• **What you are asked to do**
Select and copy out every line in the records containing "panel".

== Dataset records

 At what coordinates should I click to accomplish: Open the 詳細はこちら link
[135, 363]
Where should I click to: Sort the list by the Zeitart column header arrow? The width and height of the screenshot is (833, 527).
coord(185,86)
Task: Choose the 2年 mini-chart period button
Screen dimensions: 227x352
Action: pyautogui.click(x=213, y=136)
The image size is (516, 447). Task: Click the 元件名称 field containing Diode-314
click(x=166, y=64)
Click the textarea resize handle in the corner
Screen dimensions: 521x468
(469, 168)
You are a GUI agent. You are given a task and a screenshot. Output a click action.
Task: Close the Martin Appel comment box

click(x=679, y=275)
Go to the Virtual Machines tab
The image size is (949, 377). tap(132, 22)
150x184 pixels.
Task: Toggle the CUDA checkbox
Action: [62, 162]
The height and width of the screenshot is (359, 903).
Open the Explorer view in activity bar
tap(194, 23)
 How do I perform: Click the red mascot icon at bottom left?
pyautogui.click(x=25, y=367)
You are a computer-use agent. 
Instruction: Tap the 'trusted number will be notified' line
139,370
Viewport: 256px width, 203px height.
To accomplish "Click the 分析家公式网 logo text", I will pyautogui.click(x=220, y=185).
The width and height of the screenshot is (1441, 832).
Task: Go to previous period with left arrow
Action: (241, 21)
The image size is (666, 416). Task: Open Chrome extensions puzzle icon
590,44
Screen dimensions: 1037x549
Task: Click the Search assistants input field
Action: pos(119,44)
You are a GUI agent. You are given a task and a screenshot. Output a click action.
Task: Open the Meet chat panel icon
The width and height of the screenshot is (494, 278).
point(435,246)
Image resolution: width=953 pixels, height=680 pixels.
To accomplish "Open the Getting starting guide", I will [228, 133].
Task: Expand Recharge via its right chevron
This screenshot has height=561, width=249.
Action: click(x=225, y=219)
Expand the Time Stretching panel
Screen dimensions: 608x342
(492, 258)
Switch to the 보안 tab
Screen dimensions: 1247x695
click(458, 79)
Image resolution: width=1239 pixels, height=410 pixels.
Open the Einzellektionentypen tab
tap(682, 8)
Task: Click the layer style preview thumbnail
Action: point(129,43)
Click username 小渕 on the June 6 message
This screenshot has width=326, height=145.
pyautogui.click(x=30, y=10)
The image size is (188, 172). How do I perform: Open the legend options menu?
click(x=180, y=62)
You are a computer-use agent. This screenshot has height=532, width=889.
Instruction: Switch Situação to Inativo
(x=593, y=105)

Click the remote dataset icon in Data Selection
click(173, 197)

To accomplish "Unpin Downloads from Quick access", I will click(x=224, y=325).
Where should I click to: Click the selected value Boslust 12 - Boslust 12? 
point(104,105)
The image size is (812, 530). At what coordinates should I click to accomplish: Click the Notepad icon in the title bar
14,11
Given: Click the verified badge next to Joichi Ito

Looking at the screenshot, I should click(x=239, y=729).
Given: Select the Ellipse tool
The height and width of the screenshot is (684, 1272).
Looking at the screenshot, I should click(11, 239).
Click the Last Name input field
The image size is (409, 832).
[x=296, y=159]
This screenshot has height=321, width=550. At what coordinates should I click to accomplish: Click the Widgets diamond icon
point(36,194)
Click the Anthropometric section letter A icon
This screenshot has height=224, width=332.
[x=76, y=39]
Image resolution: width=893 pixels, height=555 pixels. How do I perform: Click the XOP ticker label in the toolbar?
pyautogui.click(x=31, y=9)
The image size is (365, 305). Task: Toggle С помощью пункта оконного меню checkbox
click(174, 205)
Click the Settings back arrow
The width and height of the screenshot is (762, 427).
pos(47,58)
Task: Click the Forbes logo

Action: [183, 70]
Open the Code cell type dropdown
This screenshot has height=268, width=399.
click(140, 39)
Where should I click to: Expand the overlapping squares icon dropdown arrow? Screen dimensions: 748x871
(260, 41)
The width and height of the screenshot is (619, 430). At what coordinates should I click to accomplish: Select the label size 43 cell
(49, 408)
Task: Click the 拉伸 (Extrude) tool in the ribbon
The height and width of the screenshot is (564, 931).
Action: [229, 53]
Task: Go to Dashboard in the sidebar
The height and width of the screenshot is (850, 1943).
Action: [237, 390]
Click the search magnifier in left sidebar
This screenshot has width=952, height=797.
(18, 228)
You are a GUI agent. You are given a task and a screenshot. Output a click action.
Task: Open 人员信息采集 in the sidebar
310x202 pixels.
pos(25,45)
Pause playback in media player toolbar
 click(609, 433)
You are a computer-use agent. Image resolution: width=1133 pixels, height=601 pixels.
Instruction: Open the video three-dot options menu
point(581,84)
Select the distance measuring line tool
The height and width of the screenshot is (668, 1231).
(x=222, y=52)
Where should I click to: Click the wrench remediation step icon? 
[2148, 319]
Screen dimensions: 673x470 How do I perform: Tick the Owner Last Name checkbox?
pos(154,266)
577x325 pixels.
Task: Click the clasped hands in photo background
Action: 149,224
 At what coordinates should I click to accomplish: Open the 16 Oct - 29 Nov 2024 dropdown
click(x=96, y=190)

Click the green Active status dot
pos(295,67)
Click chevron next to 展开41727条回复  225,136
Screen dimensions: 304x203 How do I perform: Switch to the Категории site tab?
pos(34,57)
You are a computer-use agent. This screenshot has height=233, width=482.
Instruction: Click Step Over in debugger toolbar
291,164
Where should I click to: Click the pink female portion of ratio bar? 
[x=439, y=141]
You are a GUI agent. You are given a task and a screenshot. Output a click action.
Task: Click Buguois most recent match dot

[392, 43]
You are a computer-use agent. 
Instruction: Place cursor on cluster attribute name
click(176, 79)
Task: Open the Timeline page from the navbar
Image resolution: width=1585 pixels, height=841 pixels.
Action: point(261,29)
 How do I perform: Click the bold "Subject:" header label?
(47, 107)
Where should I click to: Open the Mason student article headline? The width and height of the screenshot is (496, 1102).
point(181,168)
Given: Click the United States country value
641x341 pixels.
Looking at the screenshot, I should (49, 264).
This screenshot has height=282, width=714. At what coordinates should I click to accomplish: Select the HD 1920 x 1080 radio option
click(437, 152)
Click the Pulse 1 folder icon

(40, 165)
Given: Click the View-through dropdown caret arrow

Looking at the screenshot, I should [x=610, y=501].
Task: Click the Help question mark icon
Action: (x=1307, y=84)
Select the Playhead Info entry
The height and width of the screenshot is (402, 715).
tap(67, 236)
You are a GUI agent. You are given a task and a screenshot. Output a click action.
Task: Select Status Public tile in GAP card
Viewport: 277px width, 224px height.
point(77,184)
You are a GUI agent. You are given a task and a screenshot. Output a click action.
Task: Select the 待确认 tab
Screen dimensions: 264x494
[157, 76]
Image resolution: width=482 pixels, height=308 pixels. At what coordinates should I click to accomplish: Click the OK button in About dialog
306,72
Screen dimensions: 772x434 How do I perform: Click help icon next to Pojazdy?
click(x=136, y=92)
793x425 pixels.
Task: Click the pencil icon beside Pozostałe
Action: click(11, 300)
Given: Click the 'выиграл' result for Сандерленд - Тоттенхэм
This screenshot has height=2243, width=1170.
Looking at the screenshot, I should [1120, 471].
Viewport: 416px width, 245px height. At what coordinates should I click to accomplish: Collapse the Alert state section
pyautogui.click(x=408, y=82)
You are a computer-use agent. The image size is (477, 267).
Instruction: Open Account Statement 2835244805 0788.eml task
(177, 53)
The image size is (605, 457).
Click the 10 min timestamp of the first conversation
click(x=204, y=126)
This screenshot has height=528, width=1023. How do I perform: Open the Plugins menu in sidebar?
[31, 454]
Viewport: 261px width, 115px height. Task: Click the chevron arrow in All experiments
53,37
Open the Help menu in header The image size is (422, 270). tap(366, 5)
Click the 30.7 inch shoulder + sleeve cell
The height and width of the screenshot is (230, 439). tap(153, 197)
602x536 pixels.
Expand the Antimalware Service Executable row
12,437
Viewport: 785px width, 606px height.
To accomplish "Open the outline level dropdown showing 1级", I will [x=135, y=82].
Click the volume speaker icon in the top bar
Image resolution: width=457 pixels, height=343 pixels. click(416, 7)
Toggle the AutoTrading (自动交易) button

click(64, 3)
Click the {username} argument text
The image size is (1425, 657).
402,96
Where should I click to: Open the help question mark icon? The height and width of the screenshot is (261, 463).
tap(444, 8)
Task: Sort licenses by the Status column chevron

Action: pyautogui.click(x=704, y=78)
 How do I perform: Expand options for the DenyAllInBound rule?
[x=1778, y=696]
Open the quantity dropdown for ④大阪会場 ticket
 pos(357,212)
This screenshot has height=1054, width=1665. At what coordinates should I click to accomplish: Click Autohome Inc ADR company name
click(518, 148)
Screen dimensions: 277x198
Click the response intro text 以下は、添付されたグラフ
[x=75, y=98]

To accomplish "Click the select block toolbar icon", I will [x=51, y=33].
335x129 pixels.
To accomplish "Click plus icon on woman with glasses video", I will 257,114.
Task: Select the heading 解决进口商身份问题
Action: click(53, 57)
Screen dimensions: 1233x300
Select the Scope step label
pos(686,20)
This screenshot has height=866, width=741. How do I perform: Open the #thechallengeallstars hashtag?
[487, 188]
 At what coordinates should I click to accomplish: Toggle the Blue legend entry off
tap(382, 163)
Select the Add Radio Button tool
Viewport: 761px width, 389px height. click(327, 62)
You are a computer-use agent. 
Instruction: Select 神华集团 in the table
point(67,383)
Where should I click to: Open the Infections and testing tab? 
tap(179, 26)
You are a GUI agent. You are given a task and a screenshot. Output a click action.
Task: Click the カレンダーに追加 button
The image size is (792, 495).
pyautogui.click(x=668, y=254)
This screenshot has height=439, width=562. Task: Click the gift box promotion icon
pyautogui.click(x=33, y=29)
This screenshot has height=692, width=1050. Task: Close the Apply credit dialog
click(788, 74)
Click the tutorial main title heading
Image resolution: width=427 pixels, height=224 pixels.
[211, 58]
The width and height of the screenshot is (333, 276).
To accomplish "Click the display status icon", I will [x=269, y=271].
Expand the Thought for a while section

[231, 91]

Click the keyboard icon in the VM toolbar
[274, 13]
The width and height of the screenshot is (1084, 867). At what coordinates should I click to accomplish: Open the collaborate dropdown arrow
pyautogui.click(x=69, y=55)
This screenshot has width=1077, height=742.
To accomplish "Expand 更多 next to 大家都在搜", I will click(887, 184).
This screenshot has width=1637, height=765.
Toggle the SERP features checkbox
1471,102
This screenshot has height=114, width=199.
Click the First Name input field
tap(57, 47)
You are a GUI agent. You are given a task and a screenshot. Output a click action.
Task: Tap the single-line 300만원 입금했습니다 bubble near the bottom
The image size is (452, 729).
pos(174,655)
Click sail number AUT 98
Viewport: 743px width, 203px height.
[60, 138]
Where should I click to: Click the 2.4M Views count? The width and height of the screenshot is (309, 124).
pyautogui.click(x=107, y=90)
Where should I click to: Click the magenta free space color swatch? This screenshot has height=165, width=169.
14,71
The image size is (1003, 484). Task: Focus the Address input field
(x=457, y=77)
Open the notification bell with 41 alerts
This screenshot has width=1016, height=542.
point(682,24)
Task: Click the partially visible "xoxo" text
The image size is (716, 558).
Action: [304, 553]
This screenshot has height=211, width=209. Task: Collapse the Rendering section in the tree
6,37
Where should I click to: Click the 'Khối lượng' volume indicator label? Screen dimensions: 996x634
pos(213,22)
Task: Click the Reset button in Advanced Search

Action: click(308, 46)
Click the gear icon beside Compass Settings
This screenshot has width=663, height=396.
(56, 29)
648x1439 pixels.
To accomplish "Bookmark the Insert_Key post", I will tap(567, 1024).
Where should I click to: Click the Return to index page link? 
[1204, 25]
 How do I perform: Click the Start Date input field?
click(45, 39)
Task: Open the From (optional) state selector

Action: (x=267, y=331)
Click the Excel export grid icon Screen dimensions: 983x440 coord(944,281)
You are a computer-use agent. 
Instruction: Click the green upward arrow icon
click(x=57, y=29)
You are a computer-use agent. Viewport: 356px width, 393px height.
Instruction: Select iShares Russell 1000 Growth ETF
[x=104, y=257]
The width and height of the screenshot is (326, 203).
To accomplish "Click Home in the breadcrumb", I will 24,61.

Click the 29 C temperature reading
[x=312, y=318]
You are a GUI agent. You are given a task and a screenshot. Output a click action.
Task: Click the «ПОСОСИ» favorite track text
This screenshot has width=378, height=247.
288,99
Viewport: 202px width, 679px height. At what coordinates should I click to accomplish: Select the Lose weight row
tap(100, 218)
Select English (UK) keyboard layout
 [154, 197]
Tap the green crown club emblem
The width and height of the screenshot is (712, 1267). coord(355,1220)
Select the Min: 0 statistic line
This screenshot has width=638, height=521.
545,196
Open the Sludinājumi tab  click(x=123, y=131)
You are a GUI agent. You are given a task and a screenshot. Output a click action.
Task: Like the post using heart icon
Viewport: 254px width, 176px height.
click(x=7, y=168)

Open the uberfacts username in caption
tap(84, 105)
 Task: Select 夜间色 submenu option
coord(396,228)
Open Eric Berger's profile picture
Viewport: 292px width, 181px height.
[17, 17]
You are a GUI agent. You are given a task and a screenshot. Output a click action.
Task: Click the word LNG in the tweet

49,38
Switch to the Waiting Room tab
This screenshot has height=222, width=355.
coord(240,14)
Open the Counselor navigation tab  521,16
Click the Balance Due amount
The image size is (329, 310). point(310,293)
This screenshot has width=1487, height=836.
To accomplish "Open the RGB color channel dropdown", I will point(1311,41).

====

• **Written answer**
Task: Open the Meet chat panel icon
Expand the Time Stretching panel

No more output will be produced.